Extend the passage on nineteenth-century revolutions and the Paris Commune, picking up right after its last sentence.

___ Extract

An ebbing of revolutionary effort by then is understandable. Revolutions seemed to have achieved little outside France and had there brought disillusion and dictatorship. Some of their goals were being achieved in other ways. Cavour and his followers had created a united Italy, after all, greatly to the chagrin of Mazzini, since it was not one of which that revolutionary could approve, and Bismarck had done what many of the German liberals of 1848 had hoped for by providing a Germany which was indisputably a great power. Other ends were being achieved by economic progress; for all the horrors of the poverty which it contained, nineteenth-century Europe was getting richer and was giving more and more of its peoples a larger share of its wealth. Even quite short-term factors helped here. The year 1848 was soon followed by the great gold discoveries of California, which provided a flow of bullion to stimulate the world economy in the 1850s and 1860s; confidence grew and unemployment fell in these decades and this was good for social peace.

A more fundamental reason why revolutions were less frequent was, perhaps, that they became more difficult to carry out. Governments were finding it steadily easier to grapple with them, largely for technical reasons. The nineteenth century created modern police forces. Better communications by rail and telegraph gave new power to central government in dealing with distant revolt. Above all, armies had a growing technical superiority to rebellion. As early as 1795 a French government showed that once it had control of the regular armed forces, and was prepared to use them, it could master Paris. During the long peace from 1815 to 1848 many European armies in fact became much more instruments of security, directed potentially against their own populations, than means of international competition, directed against foreign enemies. It was only the defection of important sections of the armed forces which permitted successful revolution in Paris in 1830 and 1848; once such forces were available to the government, battles like that of the June Days of 1848 (which one observer called the greatest slave-war in history) could only end with the defeat of the rebels. From that year, indeed, no popular revolution was ever to succeed in a major European country against a government whose
control of its armed forces was unshaken by defeat in war or by subversion, and which was determined to use its power.

This was vividly and bloodily demonstrated in 1871, when a rebellious Paris was once again crushed by a French government in little more than a week, with a toll of dead as great as that exacted by the Terror of 1793–4. A popular regime, which drew to itself a wide range of radicals and reformers, set itself up in the capital as the ‘Commune’ of Paris, a name evocative of traditions of municipal independence going back to the Middle Ages and, more important, to 1793, when the Commune (or city council) of Paris had been the centre of revolutionary fervour. The Commune of 1871 was able to take power because in the aftermath of defeat by the Germans the government could not disarm the capital of the weapons with which it had successfully withstood a siege, and because the same defeat had inflamed many Parisians against the government they believed to have let them down. During its brief life (there were a few weeks of quiet while the government prepared its riposte) the Commune did very little, but it produced a lot of left-wing rhetoric and was soon seen as the embodiment of social revolution. This gave additional bitterness to the efforts to suppress it. They came when the government had reassembled its forces from returning prisoners of war to reconquer Paris, which became the scene of brief but bloody street-fighting. Once again, regularly constituted armed forces overcame workmen and shopkeepers manning hastily improvised barricades.

______
___ Source excerpt

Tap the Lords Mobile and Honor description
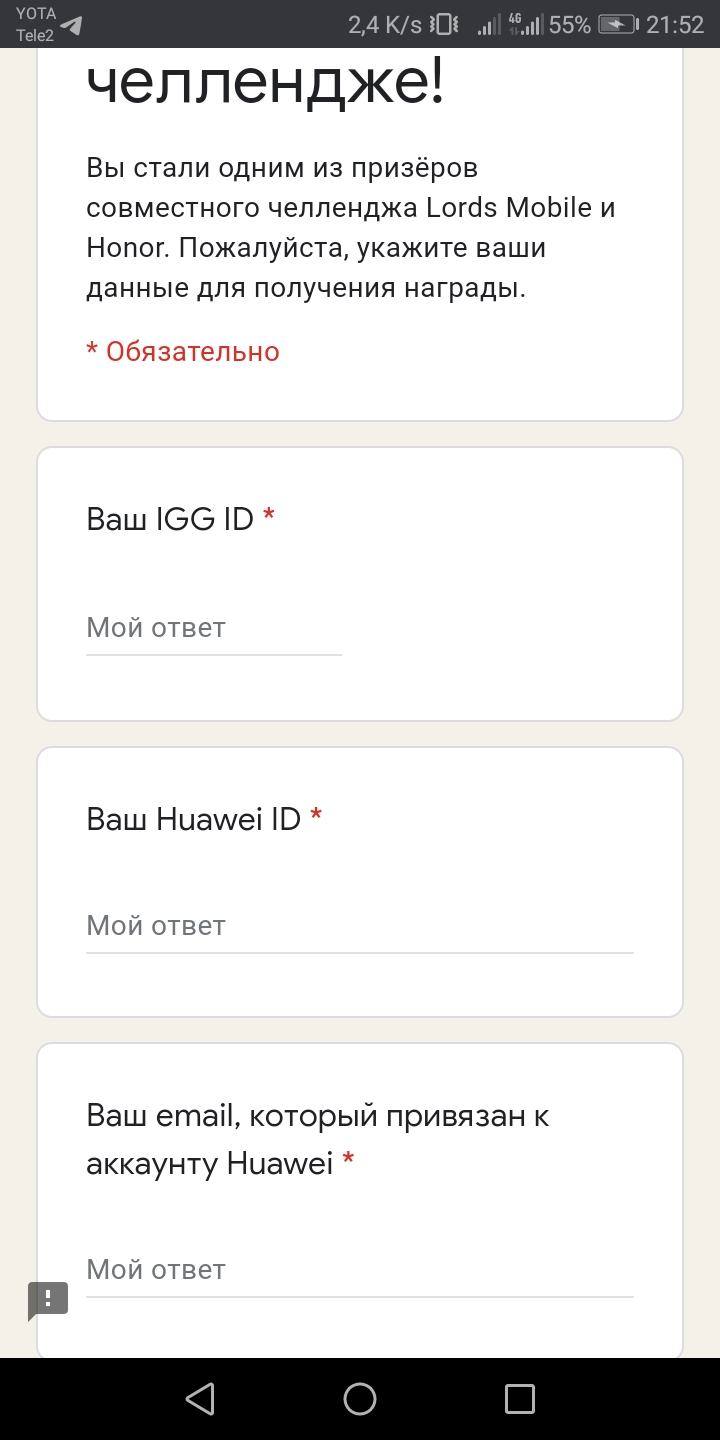Image resolution: width=720 pixels, height=1440 pixels. (x=350, y=228)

______

§ Reply:
If anything could do so, the ghastly failure of the Paris Commune should have killed the revolutionary myth, both in its power to terrify and its power to inspire. Yet it did not. If anything, it strengthened it. Conservatives found it a great standby to have the Commune example to hand in evoking the dangers lurking always ready to burst out from under the surface of society. Revolutionaries had a new episode of heroism and martyrdom to add to an apostolic succession of revolutionaries running already from 1789 to 1848. But the Commune also revivified the revolutionary mythology because of a new factor whose importance had already struck both Left and Right. This was socialism.

This word (like its relative, ‘socialist’) has come to encompass a great many different things, and did so almost from the start. Both words were first commonly used in France around about 1830 to describe theories and men opposed to a society run on market principles and to an economy operated on
laissez-faire
lines, of which the main beneficiaries (they thought) were the wealthy. Economic and social egalitarianism is fundamental to the socialist idea. Most socialists have been able to agree on that. They have usually believed that in a good society there would be no
classes oppressing one another through the advantages given to one by the ownership of wealth. All socialists, too, could agree that there was nothing sacred about property, whose rights buttressed injustice; some sought its complete abolition and were called communists. ‘Property is theft’ was one very successful slogan.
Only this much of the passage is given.